● **Aufgaben**
#1 Übersetzen Sie diesen Satz aus dem Textauszug zum Standortwettbewerb ins Englische: „Das gilt für einige Länder in Osteuropa, das gilt sogar für Länder im Euro-Rahmen, das gilt für Entwicklungsländer.“
#2 Nehmen Sie den Textauszug zum Standortwettbewerb nach seinem letzten Satz wieder auf und schreiben Sie ihn weiter.
==== Textauszug
Flassbeck: Na ja, das Schlimmste, was man in den letzten 20 Jahren in Deutschland so auf den Schild gehoben hat, ist dieser Standortwettbewerb der Nationen. Das ist das Unsinnigste, was man überhaupt tun kann, und das schlägt jetzt auch gewaltig auf Deutschland zurück, weil alle die Nationen, die Deutschland unter anderem in Bedrängnis gebracht haben, die haben jetzt gewaltige Schulden, die können die Schulden nicht zurückzahlen, und wir stehen auf unseren Forderungen und haben keine Chance und müssen diese Länder sogar noch unterstützen. Das gilt für einige Länder in Osteuropa, das gilt sogar für Länder im Euro-Rahmen, das gilt für Entwicklungsländer. Also dieser Wettkampf der Nationen, das war die unsinnigste Idee, und die stammt natürlich unmittelbar aus unternehmerischem Denken. Nur hier kann man besonders die unternehmerische Logik nicht auf die gesamtwirtschaftliche Logik übertragen.
========
==== Rohdaten
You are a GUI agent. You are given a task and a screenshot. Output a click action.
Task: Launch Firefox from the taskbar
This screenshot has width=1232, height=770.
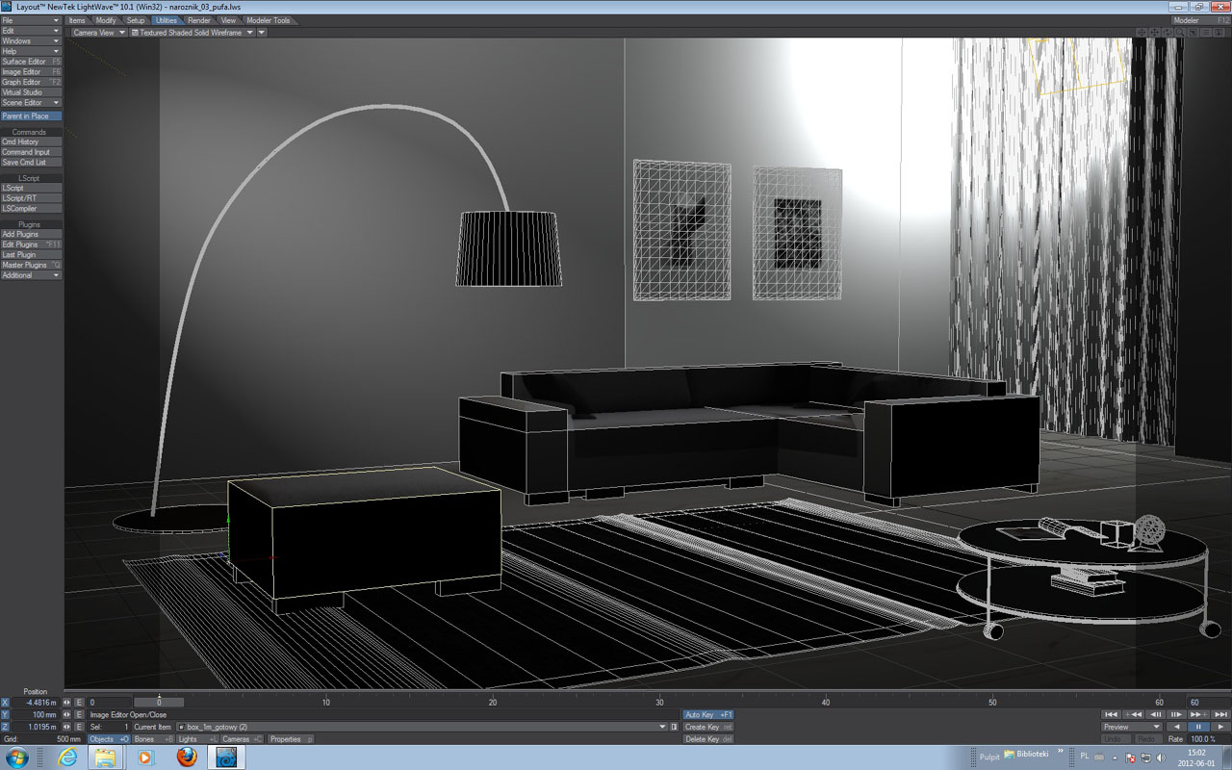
========
● **Lösungen**
#1 This applies to some countries in Eastern Europe, it even applies to countries within the euro framework, it applies to developing countries.

#2
Ostermann: Wie lässt sich denn das Rad der Geschichte jetzt wieder zurückdrehen?

Flassbeck: Nun, wir müssen uns auf ein völlig neues wirtschaftspolitisches Konzept besinnen, im Grunde ein altes, aber das auch die ersten Jahre der Bundesrepublik geprägt hat, nämlich ein Konzept, das vom Binnenmarkt geprägt ist, davon, dass alle Menschen ordentlich teilhaben am Fortschritt, dass wir die Wirtschaft in der Tat auch stimulieren und dafür sorgen, dass wir über kräftigen Konsum Investitionen bekommen und dann sehr viel investieren in Bildung, in technischen Fortschritt und auch in die Bereiche, die jetzt ganz besonders dringend sind wie Klimaschutz, Umweltschutz im Allgemeinen usw.

Ostermann: Verstehe ich Sie da richtig bei diesem Maßnahmepaket, was Sie da gerade genannt haben, dazu würden auch geringere Steuern gehören, damit der Einzelne von uns mehr in der Tasche hat?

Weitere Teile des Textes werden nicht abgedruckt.